Ware echó a andar y la fue guiando expertamente. Amelia lo conoció cuando él tenía dieciocho años y de eso hacía ya seis. Había visto cómo se convertía en el hombre que era en la actualidad, había sido testigo de sus primeros pasos en sus aventuras amorosas y de cómo esas relaciones lo habían cambiado, aunque ninguna de sus enamoradas había mantenido su interés durante demasiado tiempo. Las mujeres sólo veían lo exterior y el marquesado que heredaría cuando falleciera su padre. Y era muy posible que él hubiese aprendido a vivir solo con esos superficiales intereses si no la hubiera conocido. Pero se conocieron y se convirtieron en amigos íntimos. Y ahora a Ware le desagradaba cualquier relación que fuera menos que la que mantenía con Amelia. El conde tenía amantes que lo ayudaban a aliviar sus necesidades físicas, pero le gustaba tenerla a ella cerca para saciar sus necesidades emocionales.

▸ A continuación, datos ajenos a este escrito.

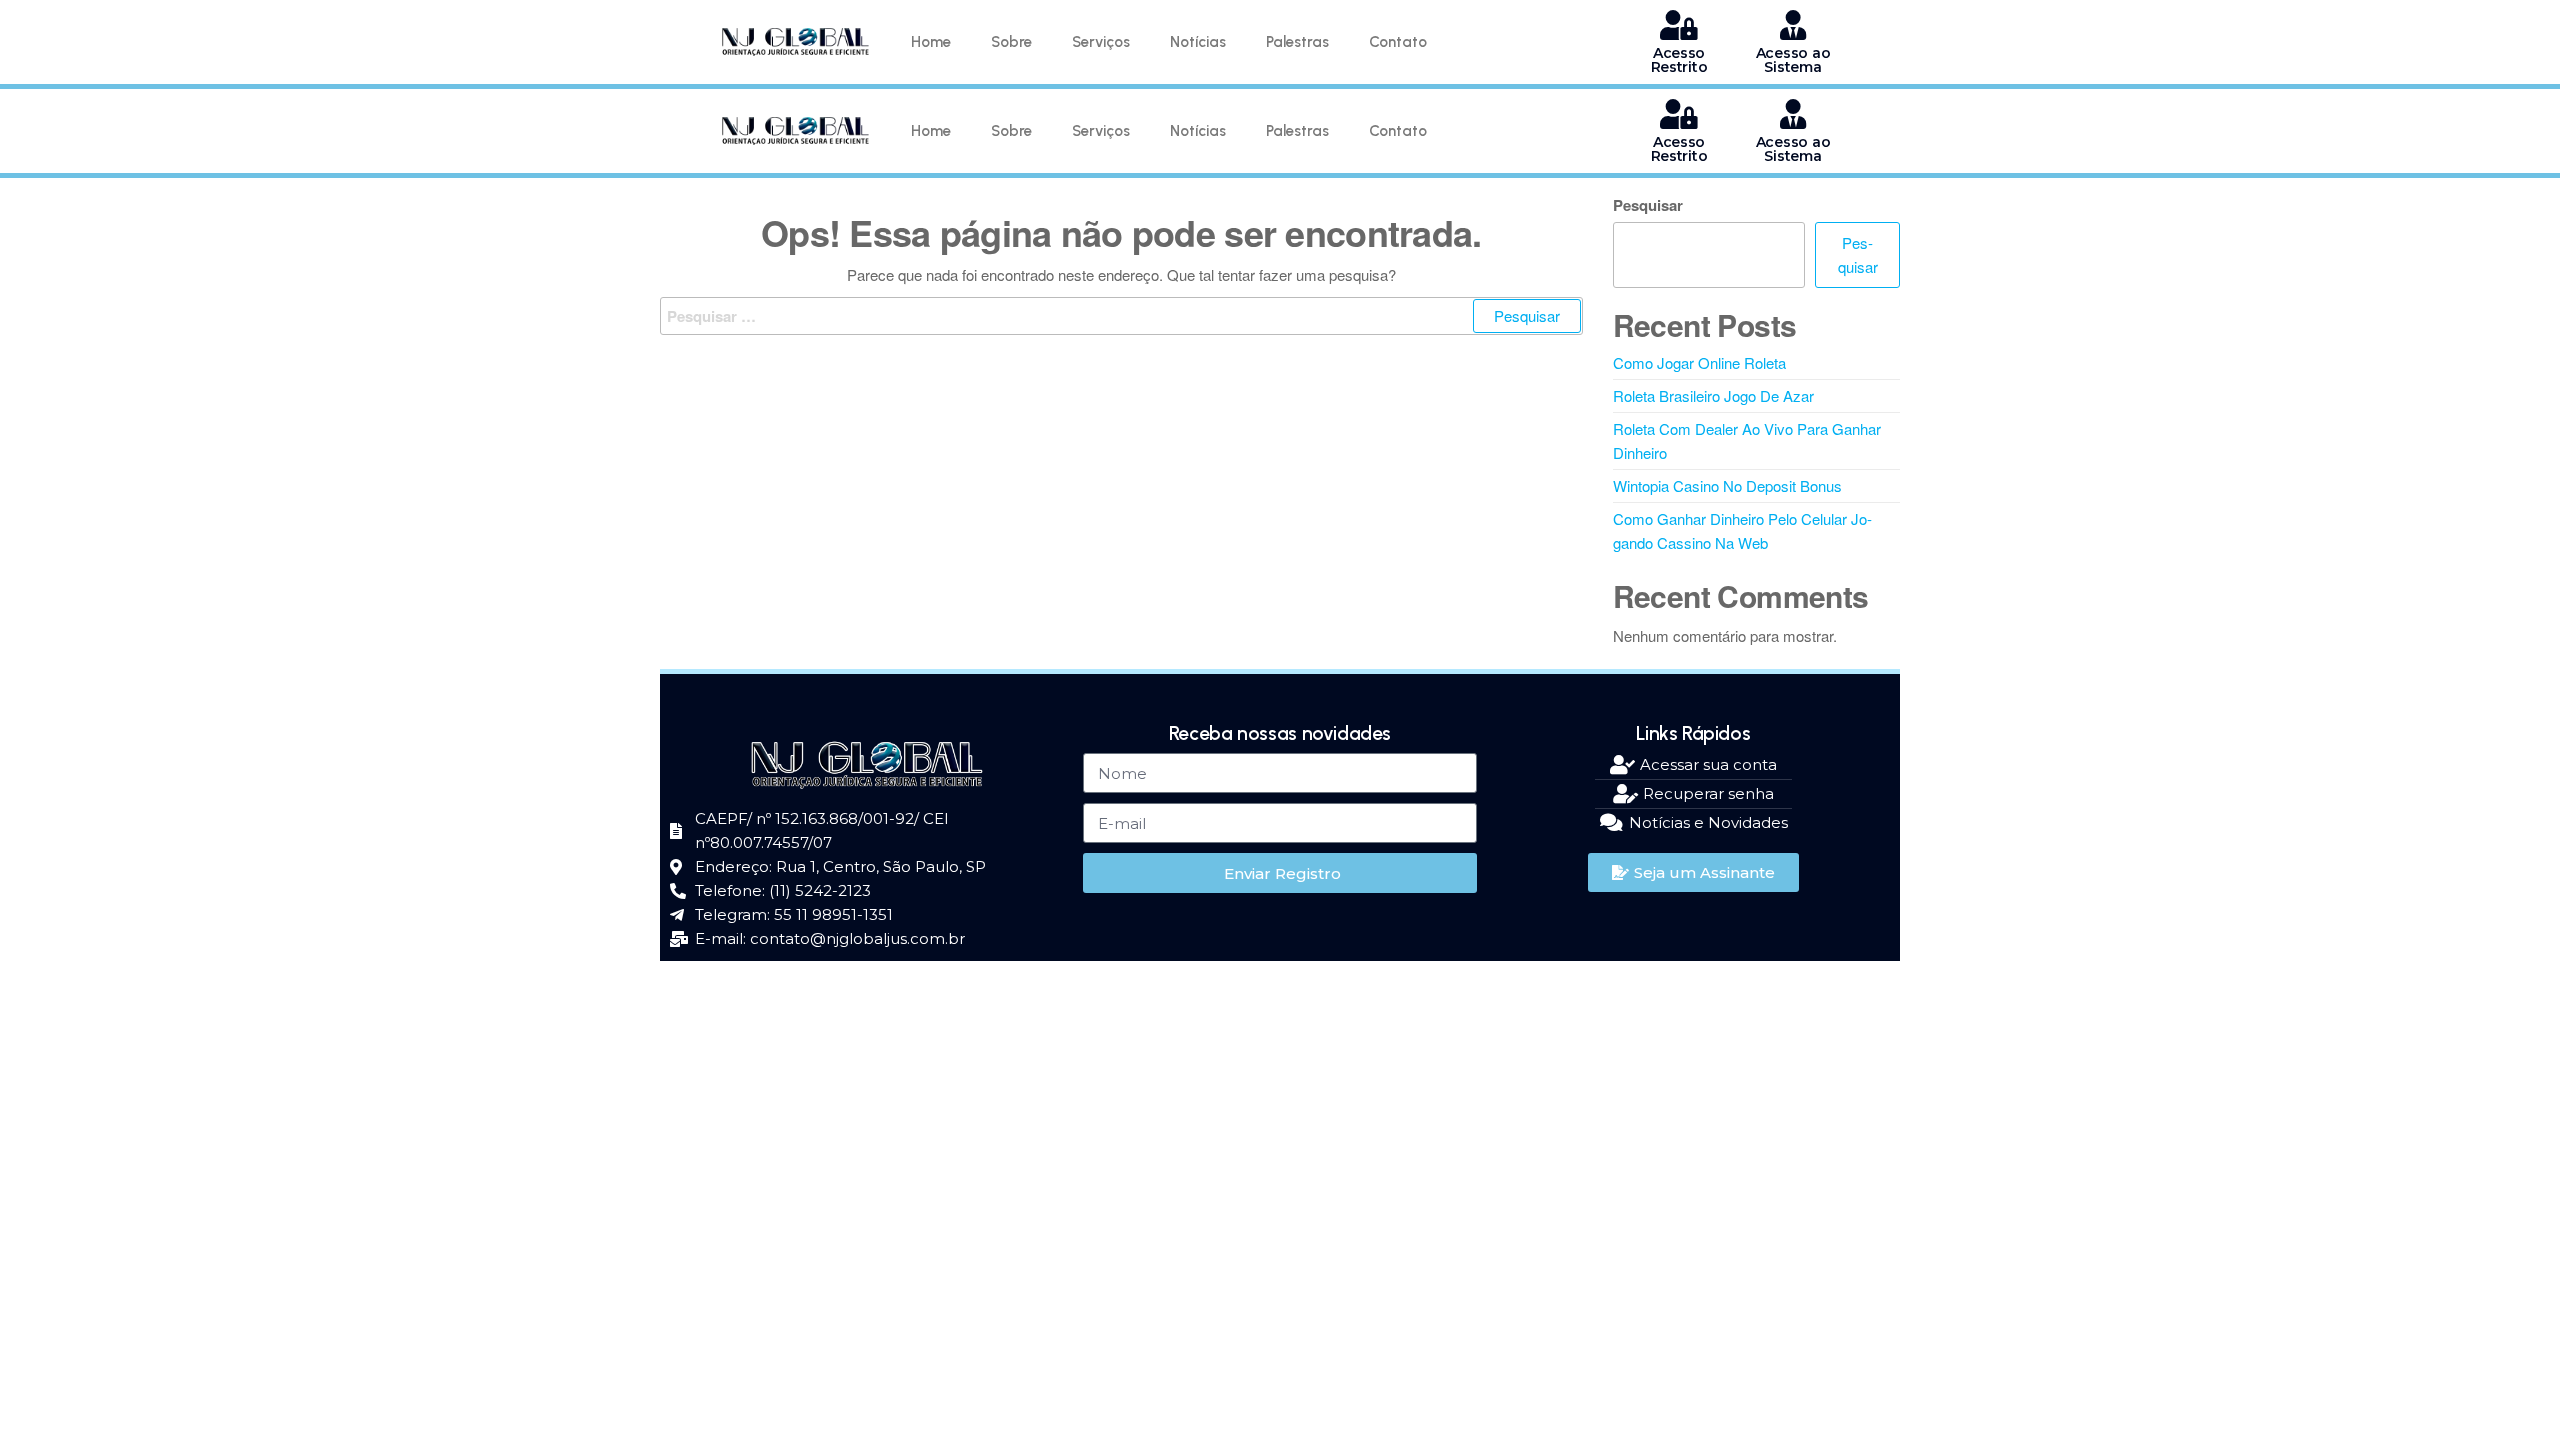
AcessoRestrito (1679, 60)
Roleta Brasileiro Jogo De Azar (1713, 395)
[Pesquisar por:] (1121, 316)
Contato (1398, 42)
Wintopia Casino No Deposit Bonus (1727, 485)
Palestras (1297, 42)
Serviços (1101, 42)
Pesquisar (1648, 205)
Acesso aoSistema (1793, 60)
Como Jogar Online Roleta (1699, 362)
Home (931, 42)
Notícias (1198, 42)
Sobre (1011, 42)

Los dos sabían que se casarían. Era una verdad tácita, pero de la que ambos eran muy conscientes. Ware sólo esperaba que llegara el día en que ella por fin se sintiera preparada para dar los pasos que la llevarían de su amistad hasta su cama. Y, aunque no estaba enamorada de él, Amelia lo quería por mostrarse tan paciente. Quería corresponder sus sentimientos, lo deseaba cada día. Pero ella amaba a otro hombre y, aunque la muerte se lo había robado hacía ya algunos años, su corazón le seguía siendo fiel.
—¿En qué estás pensando? —le preguntó Ware, inclinando la cabeza para saludar a otro invitado.
—En ti.
—Ah, eso es estupendo —ronroneó, mirándola complacido—. Cuéntamelo todo.
—Estaba pensando que creo que me gustaría estar casada contigo.
—¿Es una proposición?
—No estoy segura.
—Hum, bueno, nos vamos acercando. De momento me conformaré con eso.
Ella lo miró con detenimiento.
—¿Acaso te estás impacientando?
—Puedo esperar.
La respuesta era imprecisa y Amelia frunció el cejo.
—No te preocupes —le dijo Ware con suavidad, mientras la guiaba a través de un par de puertas francesas hacia una terraza llena de gente—. De momento estoy bien, siempre que tú también lo estés.
La fría brisa de la noche le acarició la piel y Amelia inspiró hondo.
—No estás siendo completamente sincero.
Se detuvo frente a la amplia balaustrada de mármol y lo miró. Había varias parejas cerca de ellos, charlando, pero todos lanzaban miradas de curiosidad en su dirección. A pesar de las sombras que proyectaba la luna velada por las nubes, la casaca y los calzones color crema de Ware brillaban como el marfil y atraían miradas de admiración.
—Éste no es el lugar más adecuado para hablar de algo tan delicado como nuestro futuro —dijo él, llevándose la mano a la cabeza para desatarse el antifaz. Cuando se lo quitó, dejó al descubierto un perfil tan noble que bien podría adornar una moneda.
—Ya sabes que a mí eso me da igual.
—Y tú sabes que por eso me gustas tanto —la provocó, esbozando una lenta sonrisa—. Mi vida está perfectamente ordenada y compartimentada. Todo está donde debe estar. Soy consciente del lugar que ocupo en el mundo y cumplo las expectativas de la alta sociedad escrupulosamente.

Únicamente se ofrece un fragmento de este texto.